Todos los padres vivimos a nuestros hijos como una prolongación de nuestro ser y de nuestras vidas. Queremos que sean según nuestros deseos, mejores que nosotros, que realicen los sueños que no hemos alcanzado y, en definitiva, que sus vidas sean perfectas, carentes de dolor y sufrimiento. Cuando son mayores (situación que se produce de manera imperceptible a nuestra atenta mirada), adquieren autonomía, encuentran parejas, tienen sus primeras relaciones amorosas y sexuales y se abren a la vida, porque la vida les llama y es imposible renunciar a esa llamada.
En nuestro afán por poner nombre a lo que siempre fue y existió, conocemos este hecho como “síndrome del nido vacío”, que acontece cuando nuestros hijos se independizan y marchan de casa. Mis hijos aun viven conmigo, pero su edad les permite ser autónomos y poco a poco dar los primeros y temerosos pasos hacia su propio futuro. Mi primer impulso es retenerlos junto a mí. Mi egoísmo me hace desear que formen parte de mi vida, de mi amor y mi cotidianidad, pero la experiencia dicta que hay que soltar amarras y ayudarles con un pequeño empujón, para que su barca no encalle en los fondos arenosos de la playa de la vida. En este último año, mis hijos, miran al horizonte con fuerza y necesidad de echarse a la mar. Sus corazones buscan afecto y pasión lejos del amor parenteral. La primera percepción y sensación es de perdida, inmediatamente la del temor a que sufran los avatares y desencantos del amor y casi simultáneamente a que ya nunca serán los mismos, aquellos niños con los que echabas luchas y peleas de cosquillas, enseñabas a nadar y jugabas a piratas y aventuras en la selva. Aquellos niños que abrazabas y comías a besos, en un intento caníbal de introducirlos para ti, carne de tu carne, sangre de tu sangre. Ahora los besos y abrazos, se los dan otras personas ajenas, unos extraños, que son vividos como inteligentes ladrones que entran por la noche por la puerta trasera de tu hogar y encandilan sus sentimientos ocultos.
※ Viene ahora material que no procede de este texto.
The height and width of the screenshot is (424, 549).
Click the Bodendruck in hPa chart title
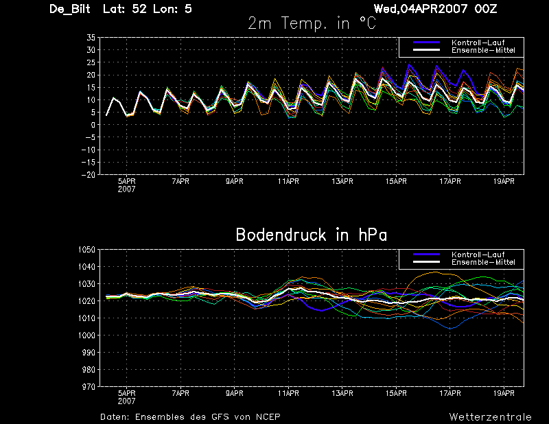[x=312, y=235]
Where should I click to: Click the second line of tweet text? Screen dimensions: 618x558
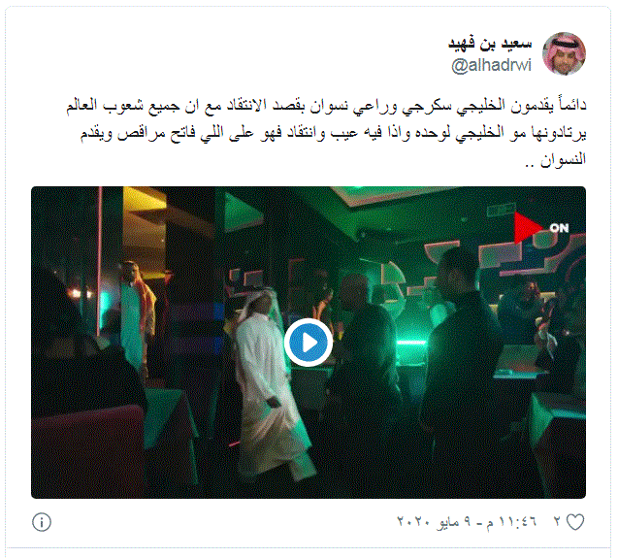[334, 133]
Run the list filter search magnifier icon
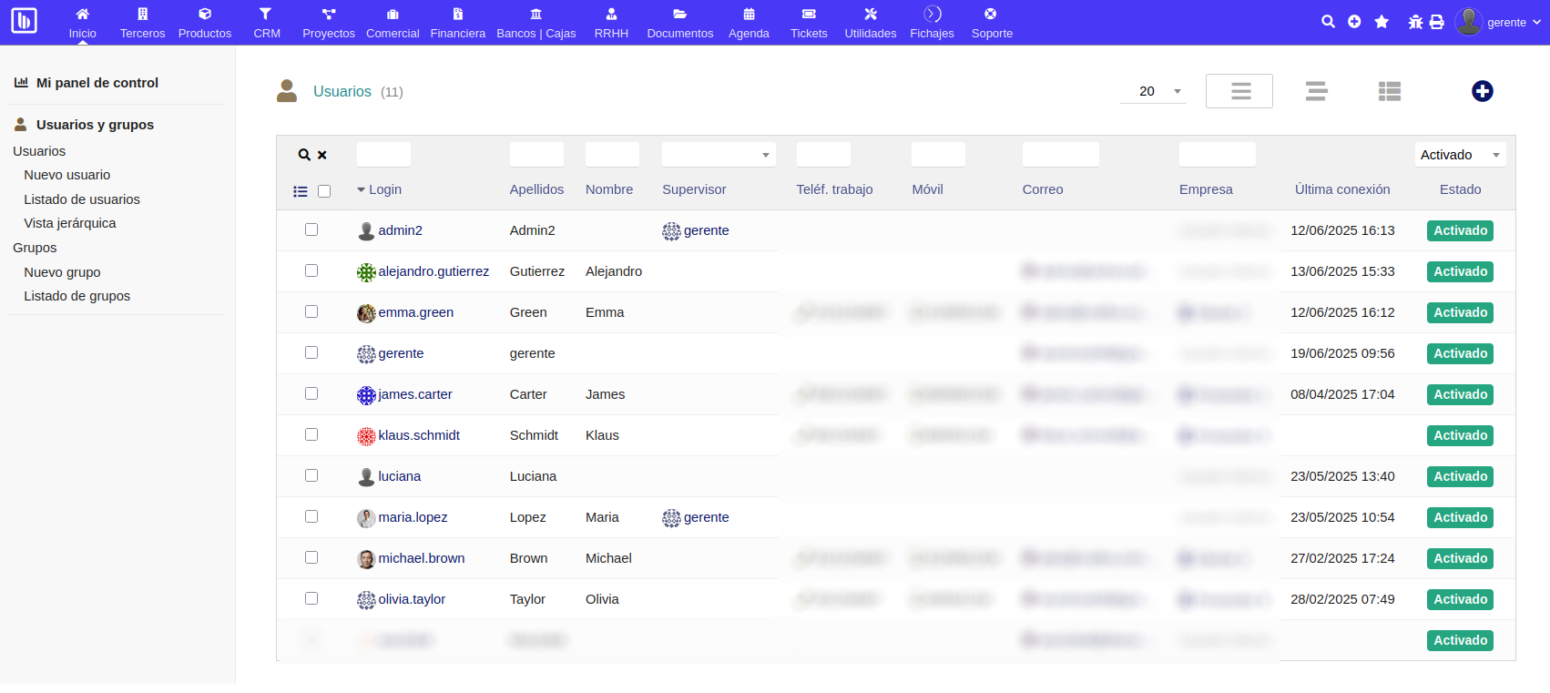 304,155
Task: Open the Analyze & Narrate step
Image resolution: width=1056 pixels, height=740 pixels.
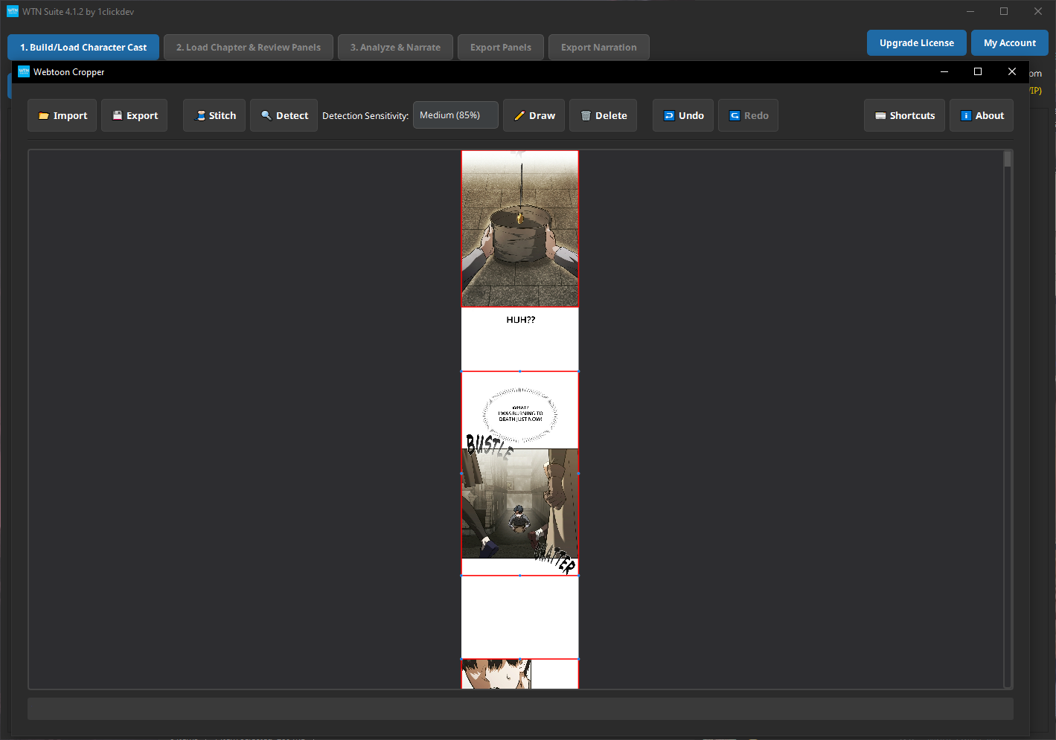Action: pyautogui.click(x=395, y=47)
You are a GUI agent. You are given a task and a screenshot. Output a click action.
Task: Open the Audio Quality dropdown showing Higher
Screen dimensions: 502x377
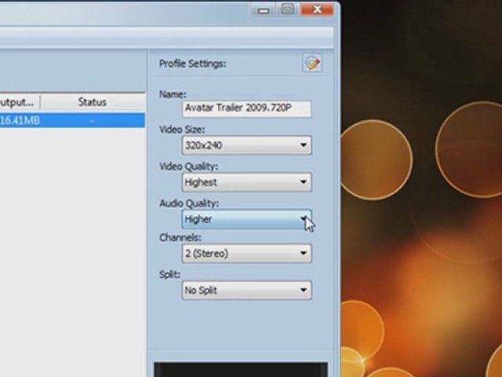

Pero esa es la vida y nosotros tenemos la obligación de vivirla con intensidad y pasión y aprender que este acto de entrega, es solo el comienzo de otros más duros, como el del último suspiro de vida. Eres tú mismo el que debe soltar las amarras de su propia existencia. Quiero aprender, pese a que no puedo evitar una punzada de dolor, que es la angustia la que nubla mi entendimiento. Confío en vosotros, queridos hijos y vaya por delante mi impulso generoso y firme para que venzáis las resistencias del arrecife y saltéis las olas de la vida con la pasión que vuestra madre y yo os hemos dado.